Quel est le plus gros défi?

«Pour tout le monde, c’est l’assiduité. Le maintien des bonnes habitudes et donc de la motivation! Le truc? Trouver au moins un peu d’agrément pendant son entraînement.»

Peut-on faire tous les entraînements, dont les bootcamps?

«Absolument. Encore une fois, cela dépendra de votre point de départ, de votre programme et de votre entraîneur. Les entraînements comme le Hiit ou les bootcamps demandent quand même un haut degré de détermination.

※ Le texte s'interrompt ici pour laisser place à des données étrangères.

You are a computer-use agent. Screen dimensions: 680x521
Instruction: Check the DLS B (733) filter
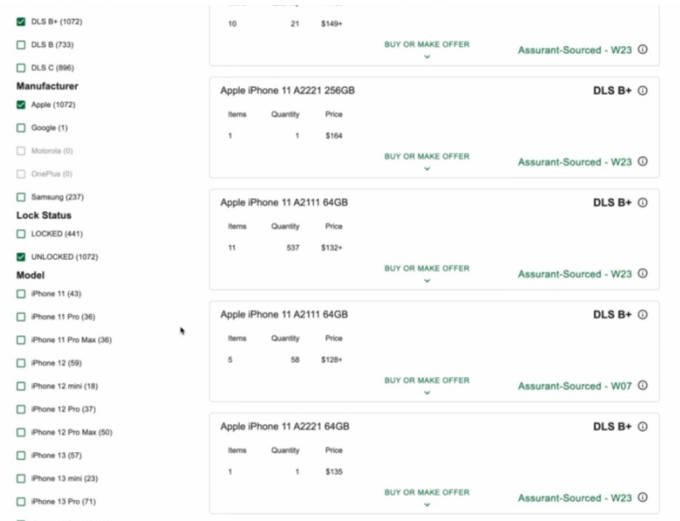click(22, 45)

Il est vrai qu’en vieillissant, ce type d’entraînement est moins attirant, pour la moyenne. Les risques de blessures étant un peu plus élevés que pour d’autres formes d’exercices.»

Est-ce qu’il y a des zones plus difficiles à muscler passé un certain âge?

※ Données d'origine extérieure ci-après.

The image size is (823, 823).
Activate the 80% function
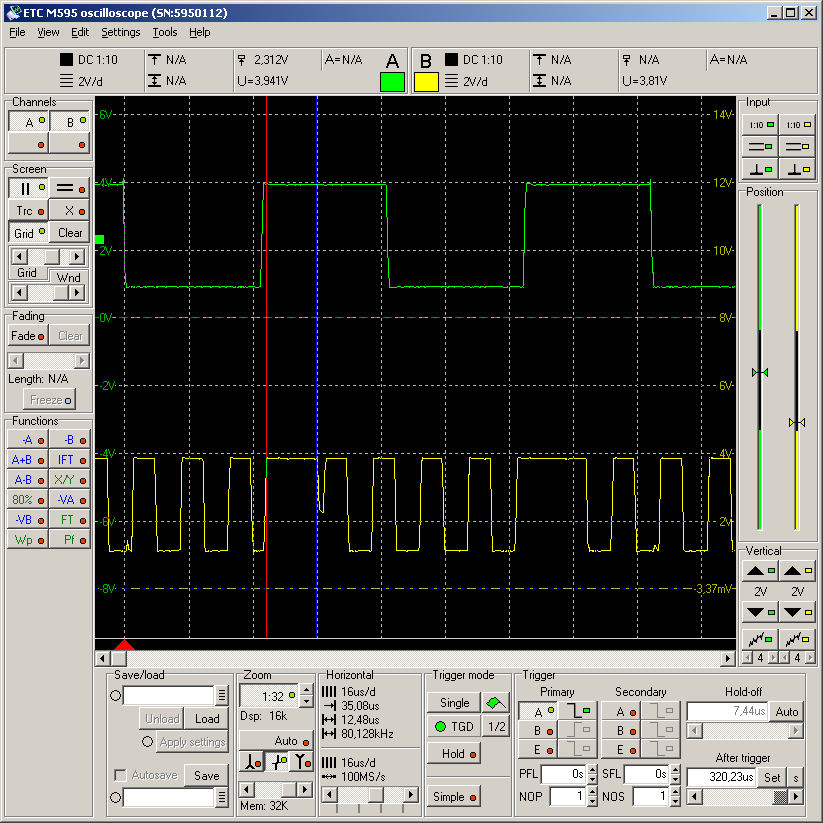pos(27,499)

«Il y a un grand facteur génétique associé à la capacité de renforcer ou de découper certains groupes musculaires. En vieillissant, il faut comprendre que la force et l’endurance des muscles travaillés seront améliorés et là devrait être notre objectif. Parmi les incontournables: le travail des stabilisateurs pour améliorer son équilibre. Ne sous-estimez jamais le pouvoir d’un simple brossage de dents sur une jambe! »

Un entraînement complet devrait toujours comporter au moins 3 portions :

- Du cardio : on sort marcher, course légère, raquette, ski de randonnée... Au moins 30 minutes, 4 à 5 fois par semaine.

- De la musculation: 3 fois par semaine, pour les grands groupes musculaires:

* Bras et épaules;

* Abdos et dos (stabilisateurs);

* Fessiers;

* Cuisses.

- Du travail d’équilibre: tous les jours. Tout compte. Chaque fois qu’on a l’occasion, on se place sur un pied. Debout derrière une chaise ou un comptoir, on se tient en équilibre sur la jambe droite et on balance la gauche de l’avant vers l’arrière ou coté/côté.

Quant aux étirements, bien que les écoles de pensée varient énormément sur les bienfaits du stretching actuellement, plusieurs affirment qu’ils sont nécessaires. Prenez un moment, 2 ou 3 fois par semaine, pour vous détendre et vous étirer.